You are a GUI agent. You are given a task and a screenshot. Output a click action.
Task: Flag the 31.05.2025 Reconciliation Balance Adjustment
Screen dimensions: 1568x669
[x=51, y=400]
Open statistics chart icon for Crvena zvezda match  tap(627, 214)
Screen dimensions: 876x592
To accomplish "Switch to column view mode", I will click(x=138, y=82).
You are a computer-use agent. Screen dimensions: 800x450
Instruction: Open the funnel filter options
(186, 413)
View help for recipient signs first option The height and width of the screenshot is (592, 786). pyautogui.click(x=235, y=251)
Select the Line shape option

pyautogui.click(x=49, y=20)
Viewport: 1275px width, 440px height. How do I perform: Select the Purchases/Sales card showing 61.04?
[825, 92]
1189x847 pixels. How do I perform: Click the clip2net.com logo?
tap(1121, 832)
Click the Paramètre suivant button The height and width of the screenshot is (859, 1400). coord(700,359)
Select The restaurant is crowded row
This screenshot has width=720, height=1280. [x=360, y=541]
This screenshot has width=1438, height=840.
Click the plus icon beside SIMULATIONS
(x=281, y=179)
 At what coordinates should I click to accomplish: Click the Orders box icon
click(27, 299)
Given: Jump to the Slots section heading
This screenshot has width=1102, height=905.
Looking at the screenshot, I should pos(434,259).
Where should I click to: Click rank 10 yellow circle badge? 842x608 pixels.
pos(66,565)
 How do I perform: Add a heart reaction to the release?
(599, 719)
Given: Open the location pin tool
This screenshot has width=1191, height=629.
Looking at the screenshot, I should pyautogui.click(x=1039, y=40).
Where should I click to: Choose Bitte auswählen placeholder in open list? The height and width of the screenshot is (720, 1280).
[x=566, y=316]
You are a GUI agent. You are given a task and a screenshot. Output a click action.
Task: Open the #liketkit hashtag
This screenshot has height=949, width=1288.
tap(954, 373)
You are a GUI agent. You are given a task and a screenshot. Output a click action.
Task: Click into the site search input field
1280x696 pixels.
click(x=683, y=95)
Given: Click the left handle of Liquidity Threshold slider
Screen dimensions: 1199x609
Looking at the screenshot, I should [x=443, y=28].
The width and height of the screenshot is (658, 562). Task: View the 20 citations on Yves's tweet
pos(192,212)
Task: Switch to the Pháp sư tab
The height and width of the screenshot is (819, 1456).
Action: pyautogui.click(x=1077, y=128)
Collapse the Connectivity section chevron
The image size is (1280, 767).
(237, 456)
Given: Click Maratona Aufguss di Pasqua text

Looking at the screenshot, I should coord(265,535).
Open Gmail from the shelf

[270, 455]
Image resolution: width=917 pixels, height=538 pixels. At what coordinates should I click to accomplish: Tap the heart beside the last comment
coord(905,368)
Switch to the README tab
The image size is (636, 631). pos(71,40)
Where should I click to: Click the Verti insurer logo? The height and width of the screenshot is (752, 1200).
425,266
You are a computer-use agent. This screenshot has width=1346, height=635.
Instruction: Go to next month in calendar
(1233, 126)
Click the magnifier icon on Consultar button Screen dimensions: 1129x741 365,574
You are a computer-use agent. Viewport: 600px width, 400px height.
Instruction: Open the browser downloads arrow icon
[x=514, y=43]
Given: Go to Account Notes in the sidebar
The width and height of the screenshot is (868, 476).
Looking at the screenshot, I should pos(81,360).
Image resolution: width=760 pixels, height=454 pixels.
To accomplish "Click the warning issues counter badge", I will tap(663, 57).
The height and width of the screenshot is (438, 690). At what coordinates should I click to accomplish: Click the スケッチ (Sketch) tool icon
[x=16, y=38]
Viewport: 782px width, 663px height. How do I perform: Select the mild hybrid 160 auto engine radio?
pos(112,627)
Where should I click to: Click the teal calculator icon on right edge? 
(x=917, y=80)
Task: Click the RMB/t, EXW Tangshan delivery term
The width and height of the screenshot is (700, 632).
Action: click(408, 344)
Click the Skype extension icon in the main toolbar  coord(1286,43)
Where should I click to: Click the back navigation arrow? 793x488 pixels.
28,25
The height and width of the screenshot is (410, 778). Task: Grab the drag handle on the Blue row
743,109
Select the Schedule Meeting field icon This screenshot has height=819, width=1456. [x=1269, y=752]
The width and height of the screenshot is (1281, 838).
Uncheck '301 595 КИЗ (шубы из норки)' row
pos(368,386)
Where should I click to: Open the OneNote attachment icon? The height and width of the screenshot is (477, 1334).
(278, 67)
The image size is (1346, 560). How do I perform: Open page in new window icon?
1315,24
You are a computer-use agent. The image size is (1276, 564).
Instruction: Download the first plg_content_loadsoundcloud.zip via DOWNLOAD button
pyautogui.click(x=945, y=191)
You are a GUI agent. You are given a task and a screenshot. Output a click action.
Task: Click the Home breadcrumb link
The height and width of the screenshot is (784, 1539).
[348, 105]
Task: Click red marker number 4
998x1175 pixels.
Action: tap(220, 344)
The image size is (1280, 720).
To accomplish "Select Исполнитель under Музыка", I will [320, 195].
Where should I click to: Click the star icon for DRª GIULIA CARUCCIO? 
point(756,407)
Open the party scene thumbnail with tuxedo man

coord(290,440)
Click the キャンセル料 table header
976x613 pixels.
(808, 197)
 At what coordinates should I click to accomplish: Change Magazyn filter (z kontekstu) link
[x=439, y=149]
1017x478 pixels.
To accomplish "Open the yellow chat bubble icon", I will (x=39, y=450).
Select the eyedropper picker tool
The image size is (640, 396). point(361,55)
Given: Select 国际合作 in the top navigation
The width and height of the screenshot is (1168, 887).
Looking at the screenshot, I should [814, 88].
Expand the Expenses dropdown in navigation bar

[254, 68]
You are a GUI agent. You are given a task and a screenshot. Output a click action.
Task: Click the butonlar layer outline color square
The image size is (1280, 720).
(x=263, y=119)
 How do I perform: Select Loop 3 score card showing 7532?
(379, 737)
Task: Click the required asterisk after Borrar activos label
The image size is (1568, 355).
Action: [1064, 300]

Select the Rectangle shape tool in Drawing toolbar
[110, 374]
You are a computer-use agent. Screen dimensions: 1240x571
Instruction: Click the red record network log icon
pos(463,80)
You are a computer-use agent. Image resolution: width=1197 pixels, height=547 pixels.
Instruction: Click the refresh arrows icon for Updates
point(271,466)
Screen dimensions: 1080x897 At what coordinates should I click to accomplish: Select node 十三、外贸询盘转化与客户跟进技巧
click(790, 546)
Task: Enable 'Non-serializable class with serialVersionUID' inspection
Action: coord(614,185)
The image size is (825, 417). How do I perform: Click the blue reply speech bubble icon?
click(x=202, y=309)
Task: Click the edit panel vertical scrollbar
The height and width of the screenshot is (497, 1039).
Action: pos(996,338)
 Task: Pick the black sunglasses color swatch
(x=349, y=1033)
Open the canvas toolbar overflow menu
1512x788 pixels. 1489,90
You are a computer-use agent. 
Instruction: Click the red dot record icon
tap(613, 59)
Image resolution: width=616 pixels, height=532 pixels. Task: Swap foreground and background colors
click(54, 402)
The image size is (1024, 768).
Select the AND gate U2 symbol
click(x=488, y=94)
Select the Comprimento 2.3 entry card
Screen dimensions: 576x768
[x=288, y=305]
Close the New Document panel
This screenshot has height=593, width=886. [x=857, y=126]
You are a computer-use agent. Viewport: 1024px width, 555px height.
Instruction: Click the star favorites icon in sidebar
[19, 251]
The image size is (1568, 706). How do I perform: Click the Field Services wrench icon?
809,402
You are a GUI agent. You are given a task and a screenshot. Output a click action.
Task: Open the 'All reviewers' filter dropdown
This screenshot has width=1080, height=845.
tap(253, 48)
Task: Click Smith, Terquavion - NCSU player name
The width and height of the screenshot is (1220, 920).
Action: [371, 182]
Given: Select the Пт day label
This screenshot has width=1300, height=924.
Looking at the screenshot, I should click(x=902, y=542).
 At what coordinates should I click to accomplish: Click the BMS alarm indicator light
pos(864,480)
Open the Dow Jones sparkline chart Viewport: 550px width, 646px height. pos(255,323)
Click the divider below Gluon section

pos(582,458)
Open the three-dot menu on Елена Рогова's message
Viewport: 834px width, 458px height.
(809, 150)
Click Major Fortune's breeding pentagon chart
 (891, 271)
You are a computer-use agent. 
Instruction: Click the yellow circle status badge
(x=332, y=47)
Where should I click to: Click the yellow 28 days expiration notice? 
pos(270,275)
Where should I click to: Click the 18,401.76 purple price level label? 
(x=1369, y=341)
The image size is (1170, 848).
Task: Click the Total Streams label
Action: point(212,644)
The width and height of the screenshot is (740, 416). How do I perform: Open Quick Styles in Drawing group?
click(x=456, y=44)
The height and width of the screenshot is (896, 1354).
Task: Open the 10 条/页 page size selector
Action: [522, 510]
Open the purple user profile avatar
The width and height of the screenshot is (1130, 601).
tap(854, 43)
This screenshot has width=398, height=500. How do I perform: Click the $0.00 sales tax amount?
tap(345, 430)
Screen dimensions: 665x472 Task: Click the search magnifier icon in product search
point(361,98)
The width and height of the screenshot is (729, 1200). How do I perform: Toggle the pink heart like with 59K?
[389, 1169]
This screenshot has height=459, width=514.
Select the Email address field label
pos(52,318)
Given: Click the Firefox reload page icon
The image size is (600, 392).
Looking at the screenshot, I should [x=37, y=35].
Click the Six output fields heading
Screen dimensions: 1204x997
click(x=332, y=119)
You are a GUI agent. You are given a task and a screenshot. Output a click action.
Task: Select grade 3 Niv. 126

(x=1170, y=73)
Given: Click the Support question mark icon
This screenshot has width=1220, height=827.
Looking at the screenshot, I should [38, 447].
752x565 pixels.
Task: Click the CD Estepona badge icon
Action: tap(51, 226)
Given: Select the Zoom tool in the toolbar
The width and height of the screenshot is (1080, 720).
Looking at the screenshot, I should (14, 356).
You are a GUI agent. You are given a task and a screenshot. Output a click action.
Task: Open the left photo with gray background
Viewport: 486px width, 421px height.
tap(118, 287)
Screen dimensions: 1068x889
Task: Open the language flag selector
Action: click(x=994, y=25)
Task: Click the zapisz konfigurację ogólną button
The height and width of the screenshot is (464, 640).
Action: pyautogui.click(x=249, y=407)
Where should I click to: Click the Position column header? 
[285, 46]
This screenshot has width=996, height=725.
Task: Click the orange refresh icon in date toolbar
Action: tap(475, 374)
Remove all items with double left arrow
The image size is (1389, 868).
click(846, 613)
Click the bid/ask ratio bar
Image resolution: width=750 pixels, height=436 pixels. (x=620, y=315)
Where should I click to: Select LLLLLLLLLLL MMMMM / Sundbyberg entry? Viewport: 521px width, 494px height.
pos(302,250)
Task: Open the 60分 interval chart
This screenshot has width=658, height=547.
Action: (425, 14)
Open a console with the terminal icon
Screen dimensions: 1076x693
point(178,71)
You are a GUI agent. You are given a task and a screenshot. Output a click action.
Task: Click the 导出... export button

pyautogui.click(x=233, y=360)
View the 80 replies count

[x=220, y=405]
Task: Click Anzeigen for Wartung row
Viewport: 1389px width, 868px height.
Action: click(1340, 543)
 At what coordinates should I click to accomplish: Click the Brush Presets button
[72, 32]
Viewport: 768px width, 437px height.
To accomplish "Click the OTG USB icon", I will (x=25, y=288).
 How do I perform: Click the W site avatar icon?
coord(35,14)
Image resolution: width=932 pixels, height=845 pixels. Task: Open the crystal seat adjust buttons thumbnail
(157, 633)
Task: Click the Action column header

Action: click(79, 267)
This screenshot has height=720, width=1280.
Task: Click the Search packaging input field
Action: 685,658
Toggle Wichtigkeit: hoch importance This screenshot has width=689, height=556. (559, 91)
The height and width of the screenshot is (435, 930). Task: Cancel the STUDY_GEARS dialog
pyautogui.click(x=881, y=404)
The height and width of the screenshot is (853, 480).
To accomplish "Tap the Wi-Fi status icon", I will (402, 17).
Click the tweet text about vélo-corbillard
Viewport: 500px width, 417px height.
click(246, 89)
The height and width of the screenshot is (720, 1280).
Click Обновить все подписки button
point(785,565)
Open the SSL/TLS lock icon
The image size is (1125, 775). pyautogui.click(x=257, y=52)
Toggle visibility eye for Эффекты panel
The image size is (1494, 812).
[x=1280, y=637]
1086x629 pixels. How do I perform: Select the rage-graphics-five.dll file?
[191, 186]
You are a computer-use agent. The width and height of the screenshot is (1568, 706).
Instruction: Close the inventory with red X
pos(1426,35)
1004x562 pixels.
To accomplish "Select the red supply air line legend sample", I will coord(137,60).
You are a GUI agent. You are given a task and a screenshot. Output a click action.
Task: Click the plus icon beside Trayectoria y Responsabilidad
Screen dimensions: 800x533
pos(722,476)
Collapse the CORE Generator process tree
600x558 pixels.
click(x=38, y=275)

- _PROBLEM TO WORK ON_
From the entries above, copy every line that holds the word "Collapse".

- _TASK RESULT_
Collapse the Connectivity section chevron
Collapse the CORE Generator process tree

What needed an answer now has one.